When contacted, Shahid Jami, a Lahore based tax lawyer explained the background facts and the significance of the ruling. The registered person in that case made payment for purchases through banking channel but after the period of 180 days, and the department disallowed the input tax. Whereas as per applicable law of section 73(1) of the Sales Tax Act 1990 where on purchases input tax therein is claimed by the registered person, payment to the supplier should be made from business bank account of the registered person into the business bank account of the supplier. Whereas section 73(2) further provides a time limit as well to make the payment and it reads as under;
"2. the buyer shall not be entitled to claim input tax credit, adjustment, deduction, or refund, repayment or drawback or zero-rating of tax under this Act if payment for the amount is made otherwise than in the manner prescribed in sub section (1), provided that payment in case of a transaction on credit is so transferred within one hundred and eighty days of issuance of tax invoice."

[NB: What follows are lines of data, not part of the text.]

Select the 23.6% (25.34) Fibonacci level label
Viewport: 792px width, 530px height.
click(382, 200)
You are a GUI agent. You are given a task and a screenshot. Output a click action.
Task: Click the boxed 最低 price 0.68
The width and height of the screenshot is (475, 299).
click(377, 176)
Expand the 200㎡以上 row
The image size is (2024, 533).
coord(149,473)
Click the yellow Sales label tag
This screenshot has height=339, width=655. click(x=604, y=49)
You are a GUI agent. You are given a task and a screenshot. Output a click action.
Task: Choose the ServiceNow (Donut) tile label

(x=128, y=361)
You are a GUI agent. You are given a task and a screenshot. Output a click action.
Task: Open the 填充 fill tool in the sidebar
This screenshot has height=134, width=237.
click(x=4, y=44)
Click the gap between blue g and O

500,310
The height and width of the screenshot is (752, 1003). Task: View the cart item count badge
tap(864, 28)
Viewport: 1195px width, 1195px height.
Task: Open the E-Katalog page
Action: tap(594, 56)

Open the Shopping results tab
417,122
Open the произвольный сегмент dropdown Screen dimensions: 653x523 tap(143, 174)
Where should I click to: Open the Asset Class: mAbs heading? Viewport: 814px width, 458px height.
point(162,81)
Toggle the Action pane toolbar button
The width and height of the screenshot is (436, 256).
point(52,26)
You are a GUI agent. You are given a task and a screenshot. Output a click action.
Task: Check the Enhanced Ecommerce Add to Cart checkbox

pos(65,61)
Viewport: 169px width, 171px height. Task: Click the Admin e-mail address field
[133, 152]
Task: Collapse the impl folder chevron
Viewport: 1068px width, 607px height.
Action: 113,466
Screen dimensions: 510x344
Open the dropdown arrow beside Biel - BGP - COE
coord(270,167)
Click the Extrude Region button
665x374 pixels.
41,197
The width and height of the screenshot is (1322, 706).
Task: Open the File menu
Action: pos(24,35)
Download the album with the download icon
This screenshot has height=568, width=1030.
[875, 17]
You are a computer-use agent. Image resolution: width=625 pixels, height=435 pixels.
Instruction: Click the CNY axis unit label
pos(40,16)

The issue of disallowance went up to high court and the Division Bench gave the following ruling:
"Plain reading of section 73(2 )shows that buyer is not entitled to claim input tax credit, adjustment or refund etc if payment of the amount is made other than manner prescribed in sub section (1) of section 73 of the Act .proviso to subsection (2) further stipulates that in case of a payment against transaction on credit, the same is to be transferred within 180 days of the issuance of tax invoices. In present case admittedly payments were made through banking channel and in the manner prescribed in sub section (1) of section 73 of the Act. Therefore the respondent assessee was not disentitled for input tax adjustment under sub section (2) of section 73 of the Act. So for as proviso to sub section (2) of section 73 is concerned, it is not case of the department that payments were for a transaction on credit. Therefore, the condition of 180 days was not applicable in this matter. In this case, when the payment has been made through banking channel as prescribed in sub section (1) of section 73 of the Act and the only lapse is payment beyond 180 days, in a credit transaction, even then the assessee could at best be liable for penalty under sub clause (16) of section 33 of the Act but cannot be denied input tax adjustment."
Jami explained that as per ruling the condition of payment within 180 days is applicable only if purchases are made on credit and if that condition is not fulfilled then only token penalty under section 33 can be levied instead of disallowing input credit. He observed that it is very important ruling in favour of taxpayer for ease of doing business without being burdened with technicalities of taxing statute.